The number of infected people is increasing rapidly. By 16 March, there were 164,837 cases and 6,470 deaths confirmed worldwide. Global spread has been rapid, with 146 countries now having reported at least one case.

This is a perfect storm. It’s a very nasty new virus that none of us has previously been exposed to, so none of us has immunity to it.

Model of influenza virus magnified 5 million times. Part of the Science Museum Group Collection.

We have to go back to the catastrophic Spanish flu outbreak of 1918 to find a comparable threat, and although we know vastly more about the underlying biomedical science than we did then, the preventative measures we need to take are just the same, until there is a breakthrough in treatment or vaccination.

This was brought home to me personally as one of the SMG trustees, Professor Ajit Lalvani is currently recovering from COVID-19. Not only that but he is – ironically – one of the most distinguished infectious disease scientists in the world.

In his lab at the St Mary’s Hospital Campus of Imperial College London, he works alongside epidemiologist Professor Neil Ferguson, author of the report that changed government policy so dramatically on Monday, and virologist Professor Wendy Barclay.

For many years now, Ajit and his team have been investigating the immune system’s response to flu and TB viruses – until now the two most serious respiratory infections.

During the 2009 swine flu pandemic, he discovered that the levels of anti-influenza T-cells in people’s blood just before they were exposed to swine flu predicted who would be protected from developing symptoms.
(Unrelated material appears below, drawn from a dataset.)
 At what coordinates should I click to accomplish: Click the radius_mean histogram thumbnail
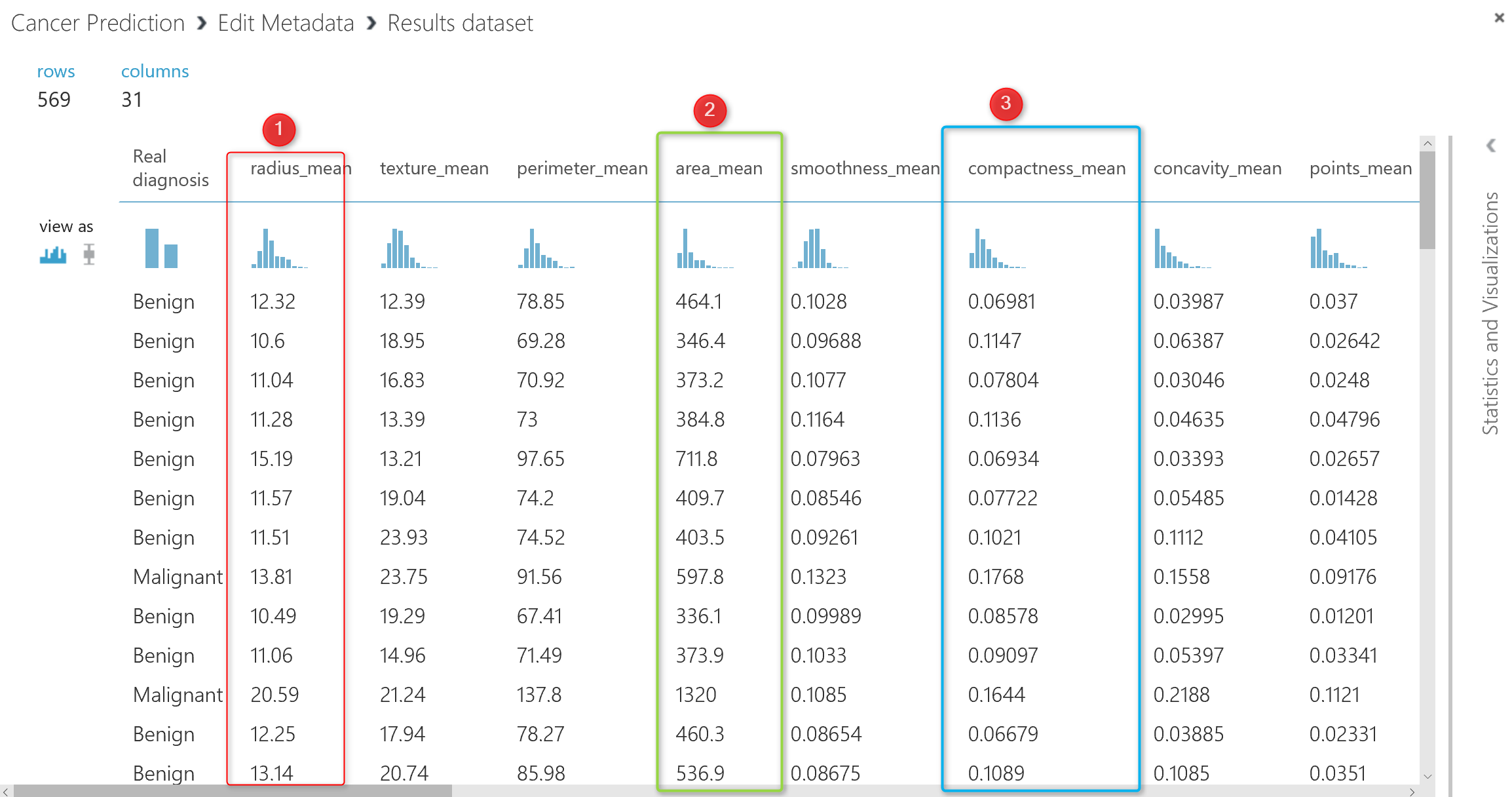[279, 248]
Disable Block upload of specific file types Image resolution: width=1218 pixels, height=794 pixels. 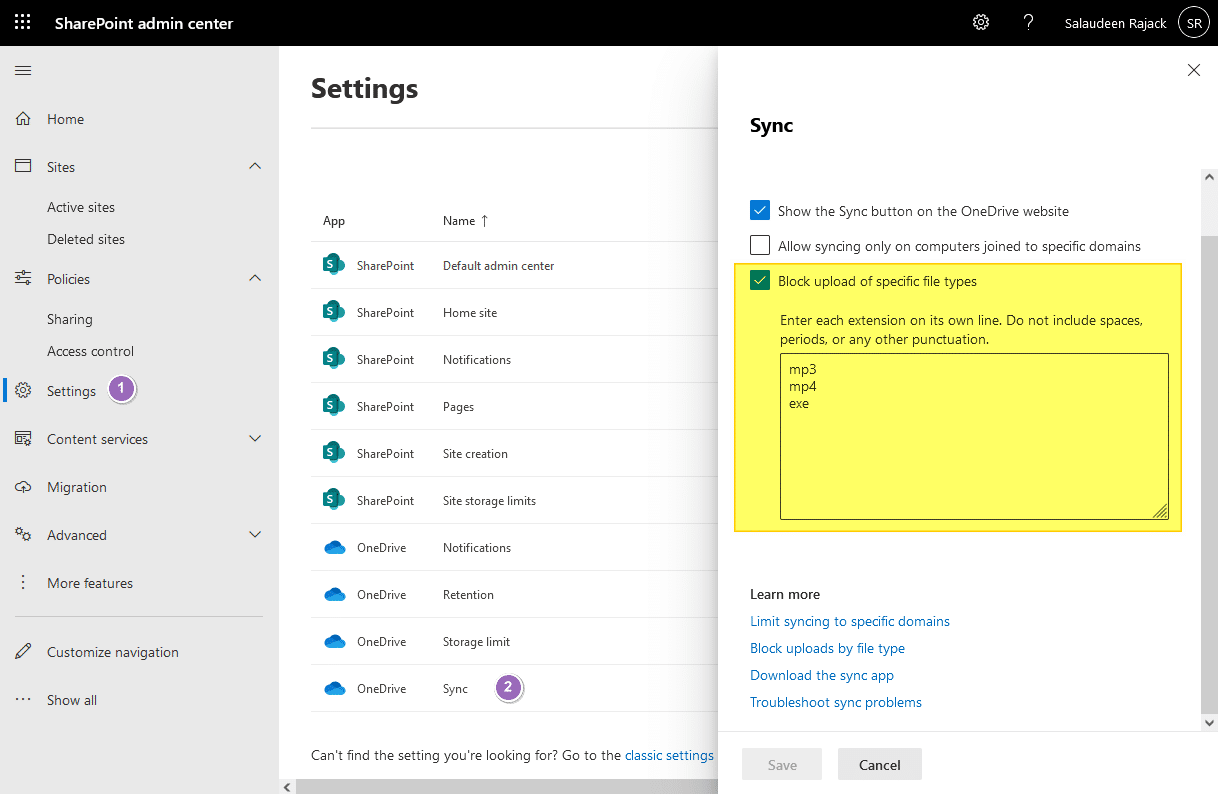tap(759, 280)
This provided the blueprint for a universal flu vaccine to prevent future flu pandemics. By applying a similar approach to people exposed to COVID-19, Ajit now hopes to identify which immune responses enable the majority of COVID-19-infected people to experience only mild symptoms or no symptoms at all.  This crucial information will guide the rational development and testing of COVID-19 vaccines.

Prefilled syringes of Influenza vaccine, for 2000-2001 strains. Part of the Science Museum Group Collection.

We need to reduce our personal risk by every measure: handwashing, social distancing, household isolation when there is one case in the house, closure of places where people congregate.

In Cambridge University Hospitals (where for a decade I was chair of Cambridge University Hospitals NHS Foundation Trust) and in hospitals up and down the country, they are emptying beds as far as is possible to cope with the coming influx of people who will need hospital treatment or intensive care and installing as many extra intensive care beds as they can, while doing all they can to protect their staff.

Several candidate vaccines have been produced already, and one has gone into first-in-human trials in the United States.

But it’s still likely to be 12-18 months before a vaccine is widely available because this will be given to healthy people to stop them getting the disease, so we need to be sure there are no bad side effects.

This may feel like you’re in a science fiction movie, but it’s for real. The nation must go to war against this virus.